Pengertian istilah “Rabbani”
Pada hari kematian Abdullah ibn Abbas r.a, telah berkata
Muhamad ibn Ali ibn Hanafiyah “.. hari ini telah gugur seorang rabbaniyy dari
umat ini.” Ibn Abbas r.a memang terkenal di kalangan sahabat berkat kedalaman
dan keluasan ilmunya. Maka adalah wajar jika ia digelari insan rabbaniyy. Telah
dikatakan pula oleh Ali bin Abu Thalib r.a : “Manusia itu terdiri dari tiga
golongan : alim yang rabbaniyy, penuntut ilmu demi jalan kejayaan, serta orang
hina pengikut segala keburukan.”
Dalam banyak kesempatan pidato atau ceramah yang bertajuk
kepemudaan, tidak lepas dari istilah ini. Namun, seolah sudah menjadi kebiasaan
masyarakat, mereka yang mendengarkan istilah baru, hanya terkadang ditelan
‘mentah-mentah’, tanpa peduli maknanya. Kita berharap, semua sikap ‘menahun’

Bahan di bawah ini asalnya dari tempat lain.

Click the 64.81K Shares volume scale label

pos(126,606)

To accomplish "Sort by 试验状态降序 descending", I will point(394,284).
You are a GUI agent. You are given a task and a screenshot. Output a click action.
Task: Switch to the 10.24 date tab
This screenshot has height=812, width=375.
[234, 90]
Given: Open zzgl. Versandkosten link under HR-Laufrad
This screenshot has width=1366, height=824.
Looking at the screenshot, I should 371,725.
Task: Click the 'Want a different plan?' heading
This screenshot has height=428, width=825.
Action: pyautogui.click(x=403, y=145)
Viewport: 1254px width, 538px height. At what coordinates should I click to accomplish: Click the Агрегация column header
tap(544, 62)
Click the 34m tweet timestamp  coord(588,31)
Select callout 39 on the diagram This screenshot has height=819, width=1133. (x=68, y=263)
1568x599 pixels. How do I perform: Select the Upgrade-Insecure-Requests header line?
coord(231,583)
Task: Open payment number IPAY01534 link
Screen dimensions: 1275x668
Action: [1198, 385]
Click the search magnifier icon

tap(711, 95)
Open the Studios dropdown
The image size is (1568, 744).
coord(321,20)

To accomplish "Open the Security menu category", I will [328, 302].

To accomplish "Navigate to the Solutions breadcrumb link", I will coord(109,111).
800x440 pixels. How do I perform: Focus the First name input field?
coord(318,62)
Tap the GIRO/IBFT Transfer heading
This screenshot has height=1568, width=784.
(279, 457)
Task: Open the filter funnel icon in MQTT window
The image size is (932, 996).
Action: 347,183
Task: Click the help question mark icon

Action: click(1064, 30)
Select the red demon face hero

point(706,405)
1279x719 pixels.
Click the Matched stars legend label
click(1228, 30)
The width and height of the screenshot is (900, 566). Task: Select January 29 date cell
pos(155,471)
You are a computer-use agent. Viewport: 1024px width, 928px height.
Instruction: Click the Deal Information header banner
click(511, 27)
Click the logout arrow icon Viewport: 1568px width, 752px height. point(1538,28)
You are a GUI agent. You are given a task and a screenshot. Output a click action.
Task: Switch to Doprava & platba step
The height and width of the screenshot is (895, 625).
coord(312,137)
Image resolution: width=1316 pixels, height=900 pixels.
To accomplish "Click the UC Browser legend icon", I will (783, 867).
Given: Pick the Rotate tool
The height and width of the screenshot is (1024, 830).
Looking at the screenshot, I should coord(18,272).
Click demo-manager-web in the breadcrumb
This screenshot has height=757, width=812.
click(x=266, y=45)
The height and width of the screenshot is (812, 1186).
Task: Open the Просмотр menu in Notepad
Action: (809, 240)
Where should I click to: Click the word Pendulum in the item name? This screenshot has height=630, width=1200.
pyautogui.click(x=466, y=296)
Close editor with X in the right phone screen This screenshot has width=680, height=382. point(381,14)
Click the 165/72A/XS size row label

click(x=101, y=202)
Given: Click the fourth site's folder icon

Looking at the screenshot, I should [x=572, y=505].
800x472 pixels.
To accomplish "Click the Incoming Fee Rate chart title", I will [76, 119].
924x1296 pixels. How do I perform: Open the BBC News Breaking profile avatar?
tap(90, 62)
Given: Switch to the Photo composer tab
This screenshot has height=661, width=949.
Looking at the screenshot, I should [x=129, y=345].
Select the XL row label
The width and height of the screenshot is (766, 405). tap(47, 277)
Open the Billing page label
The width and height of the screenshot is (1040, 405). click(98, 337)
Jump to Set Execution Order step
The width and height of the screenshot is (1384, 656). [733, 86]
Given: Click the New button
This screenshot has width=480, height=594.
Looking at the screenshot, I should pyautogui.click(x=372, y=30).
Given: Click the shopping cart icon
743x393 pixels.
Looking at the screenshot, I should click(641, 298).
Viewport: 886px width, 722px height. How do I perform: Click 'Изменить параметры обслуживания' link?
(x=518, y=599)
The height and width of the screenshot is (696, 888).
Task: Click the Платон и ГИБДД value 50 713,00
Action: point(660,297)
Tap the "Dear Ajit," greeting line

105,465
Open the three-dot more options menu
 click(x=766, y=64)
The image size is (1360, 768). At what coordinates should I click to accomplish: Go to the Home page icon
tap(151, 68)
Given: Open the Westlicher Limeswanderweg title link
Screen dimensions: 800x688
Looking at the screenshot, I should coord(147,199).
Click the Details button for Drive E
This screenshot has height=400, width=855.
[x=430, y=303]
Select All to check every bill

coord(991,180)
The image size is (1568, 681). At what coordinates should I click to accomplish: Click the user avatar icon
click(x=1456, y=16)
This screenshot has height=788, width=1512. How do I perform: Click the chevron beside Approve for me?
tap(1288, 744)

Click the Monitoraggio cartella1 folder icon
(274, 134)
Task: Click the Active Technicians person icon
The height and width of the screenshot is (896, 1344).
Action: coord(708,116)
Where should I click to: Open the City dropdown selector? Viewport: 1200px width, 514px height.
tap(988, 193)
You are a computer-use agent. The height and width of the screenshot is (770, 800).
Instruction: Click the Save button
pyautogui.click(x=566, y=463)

semacam ini tidak selamanya dilestarikan, disamping itu, semoga tidak
menimbulkan kesalah-pahaman terhadap inti informasi yang disampaikan.
Ditinjau dari tinjauan bahasa, Ibnul Anbari menjelaskan
bahwa, kata ‘rabbani’ diambil dari kata dasar Rabb, yang artinya Sang Pencipta
dan Pengatur makhluk, yaitu Allah. Kemudian diberi imbuhan huruf alif dan nun
(rabb+alif+nun= Rabbanii), untuk memberikan makna hiperbol. Dengan imbuhan ini,
makna bahasa ‘rabbani’ adalah orang yang memiliki sifat yang sangat sesuai
dengan apa yang Allah harapkan. Kata ‘rabbani’ merupakan kata tunggal, untuk
menyebut sifat satu orang. Sedangkan bentuk jamaknya adalah rabbaniyun.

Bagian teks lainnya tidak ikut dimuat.